TASK ▸ Without pictures, return the lines from the one containing "Instruction: Expand the" through the last line of the data below, exactly.

[Opening EXERCISE MATERIALS section]

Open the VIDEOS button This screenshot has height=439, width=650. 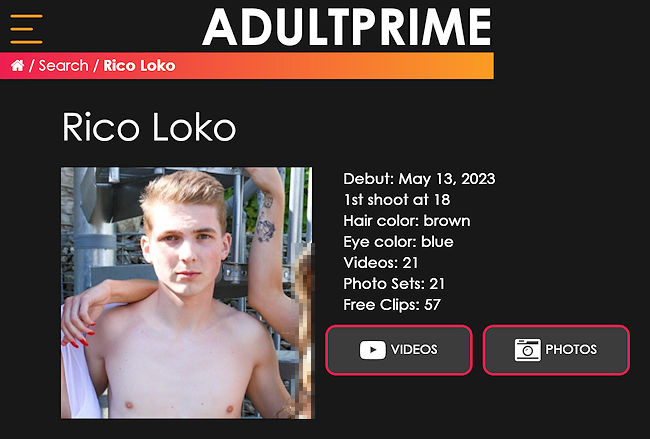coord(399,350)
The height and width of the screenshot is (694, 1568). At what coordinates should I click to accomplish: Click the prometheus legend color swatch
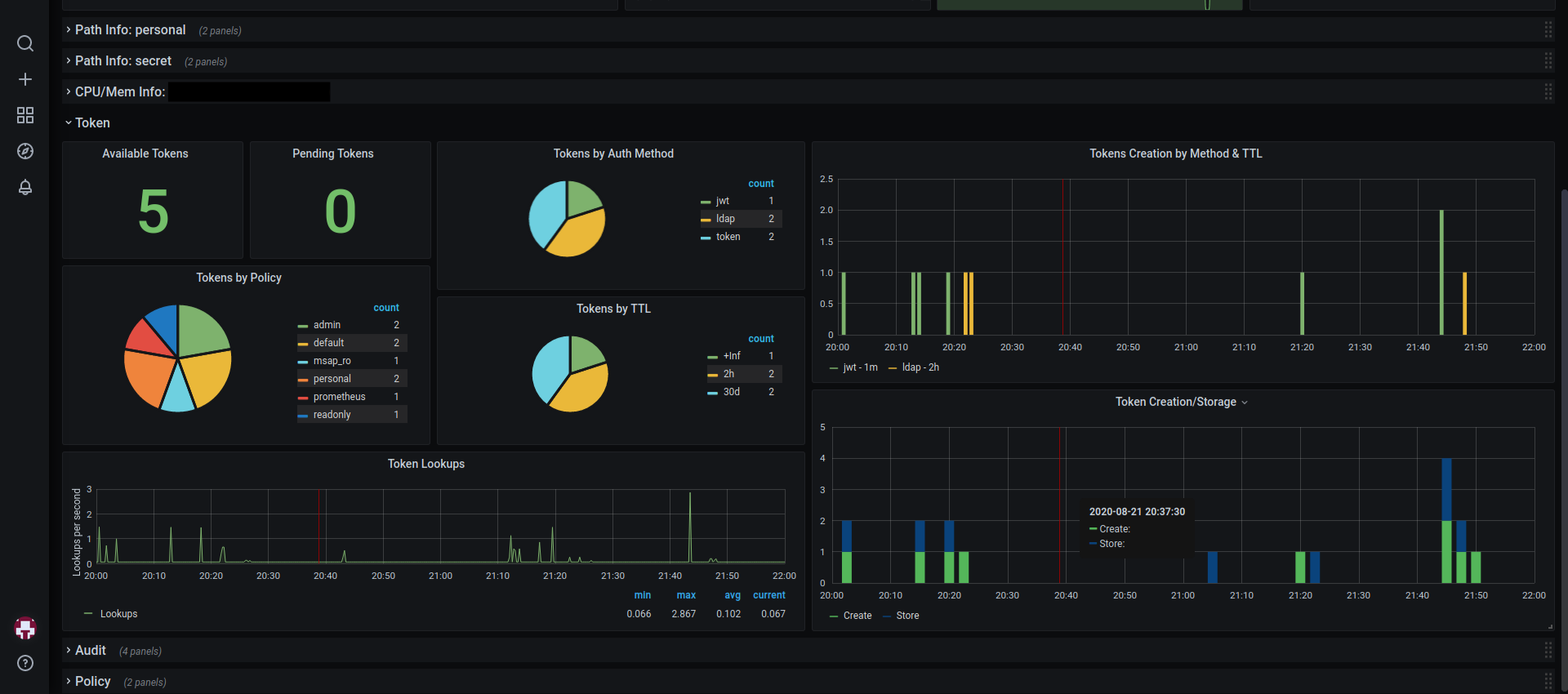click(303, 398)
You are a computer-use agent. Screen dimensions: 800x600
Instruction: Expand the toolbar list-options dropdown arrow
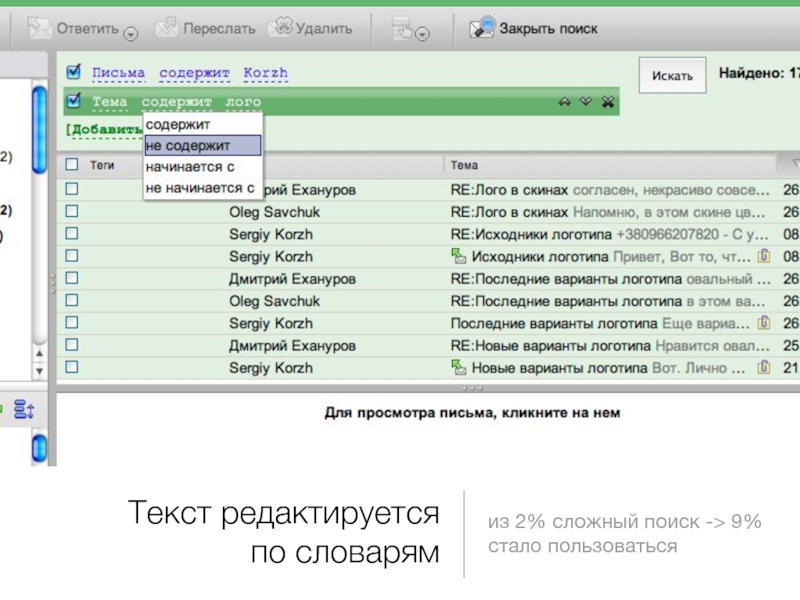click(x=422, y=34)
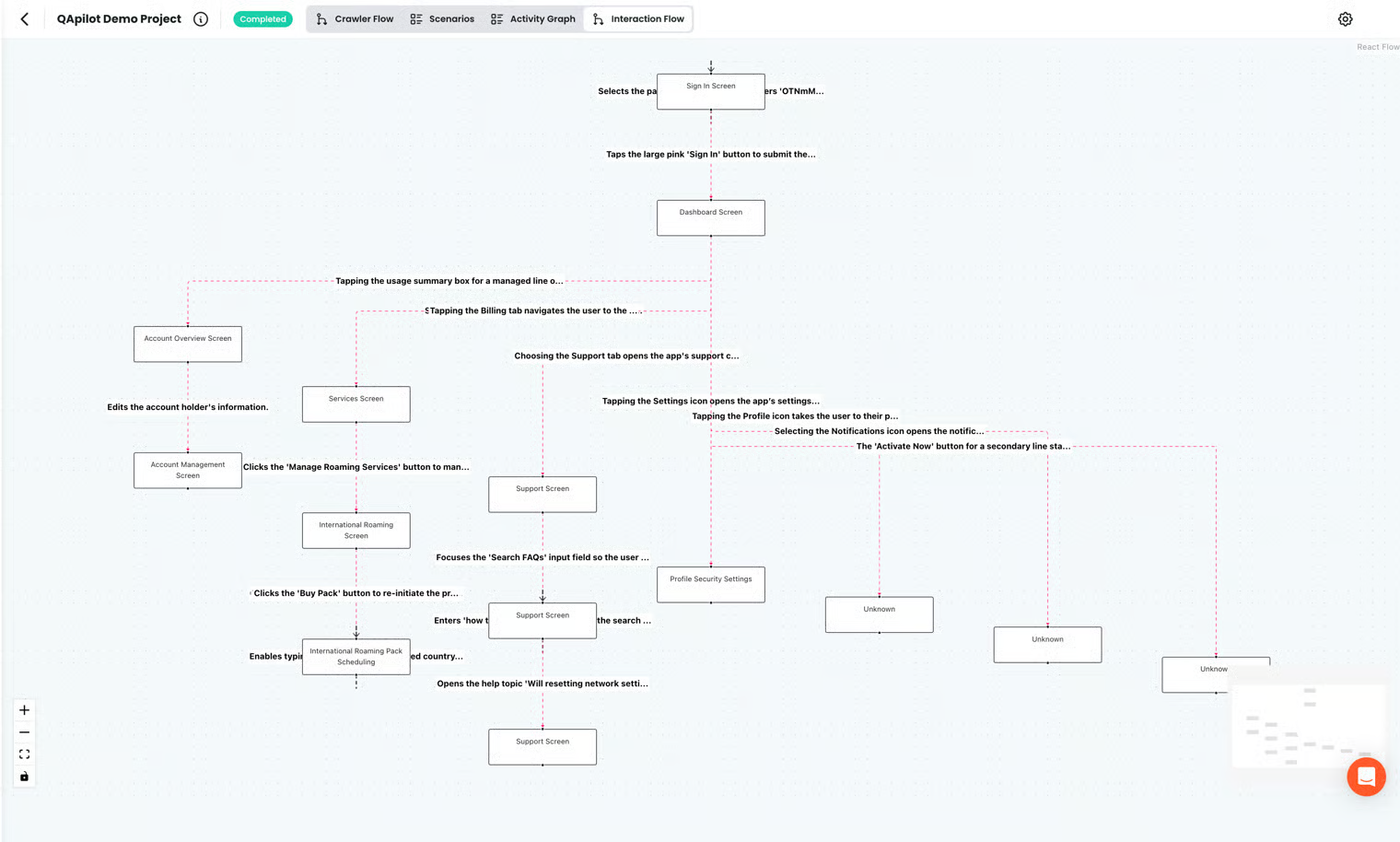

[Closing EXERCISE MATERIALS section]

EXERCISE OUTPUT ▸
Instruction: Expand the toolbar list-options dropdown arrow
click(x=422, y=34)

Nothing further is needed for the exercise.